Identity assertion is a method for expressing the identity
of the sender (for example, user name) in a SOAP message. When identity
assertion is used as an authentication method, the authentication
decision is performed based only on the name of the identity and not
on other information, such as passwords and certificates.
Important: There is an important distinction between Version
5.x and Version 6.0.x and later applications. The information in this
article supports Version 5.x applications only that are used with WebSphere® Application Server Version 6.0.x
and later. The information does not apply to Version 6.0.x and later
applications.
Identity assertion involves:
- ID type
The Web Services Security implementation in WebSphere Application
Server can handle these identity types:
- User name
- Denotes the user name, such as the one in the local operating
system (for example, alice). This name is embedded
in the <Username> element within the <UsernameToken> element.
- DN
- Denotes the distinguished name (DN) for the user, such as "CN=alice,
O=IBM, C=US". This name is embedded in the <Username>
element within the <UsernameToken> element.
- X.509 certificate
- Represents the identity of the user as an X.509 certificate instead
of a string name. This certificate is embedded in the <BinarySecurityToken>
element.
- Managing trust
The intermediary host in the SOAP message itinerary can assert
claimed identity of the initial sender. Two methods (called trust
mode) are supported for this assertion:
- Basic authentication
- The intermediary adds its user name and password pair to the message.
- Signature
- The intermediary digitally signs the <UsernameToken> element
of the initial sender.
Note: This trust mode does not support the
X.509 certificate ID type.
- Typical scenario
ID assertion is typically used in the multi-hop environment
where the SOAP message passes through one or more intermediary hosts.

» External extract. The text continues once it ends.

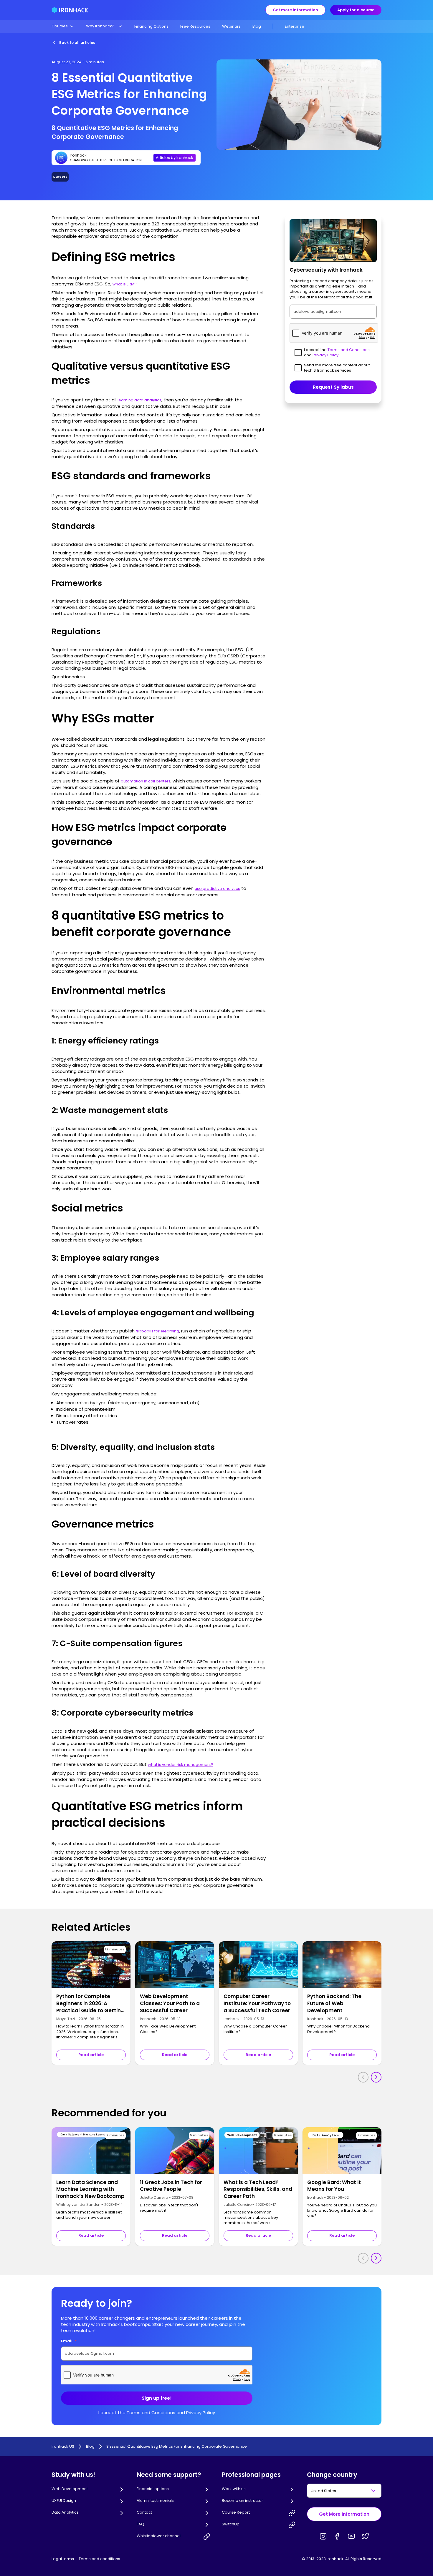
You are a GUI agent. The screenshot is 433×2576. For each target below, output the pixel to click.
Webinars (231, 26)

The intermediary host authenticates the initial sender. The following
scenario describes the process:
- The initial sender sends a SOAP message to the intermediary host
with some embedded authentication information. This authentication
information might be a user name and a password pair with an Lightweight
Third Party Authentication (LTPA) token.
- The intermediary host authenticates the initial sender according
to the embedded authentication information.
- The intermediary host removes the authentication information from
the SOAP message and replaces it with the <UsernameToken> element,
which contains a user name.
- The intermediary host asserts the trust according to the trust
mode.
- The intermediary host sends the updated SOAP message to the ultimate
receiver.
- The ultimate receiver checks the trust against the intermediary
host information according to the configured trust mode. Also, the
trusted ID evaluator is invoked.
- If trust is established by the final receiver, the receiver invokes
the web service under the authorization of the user name (that is,
the initial sender) in the SOAP message.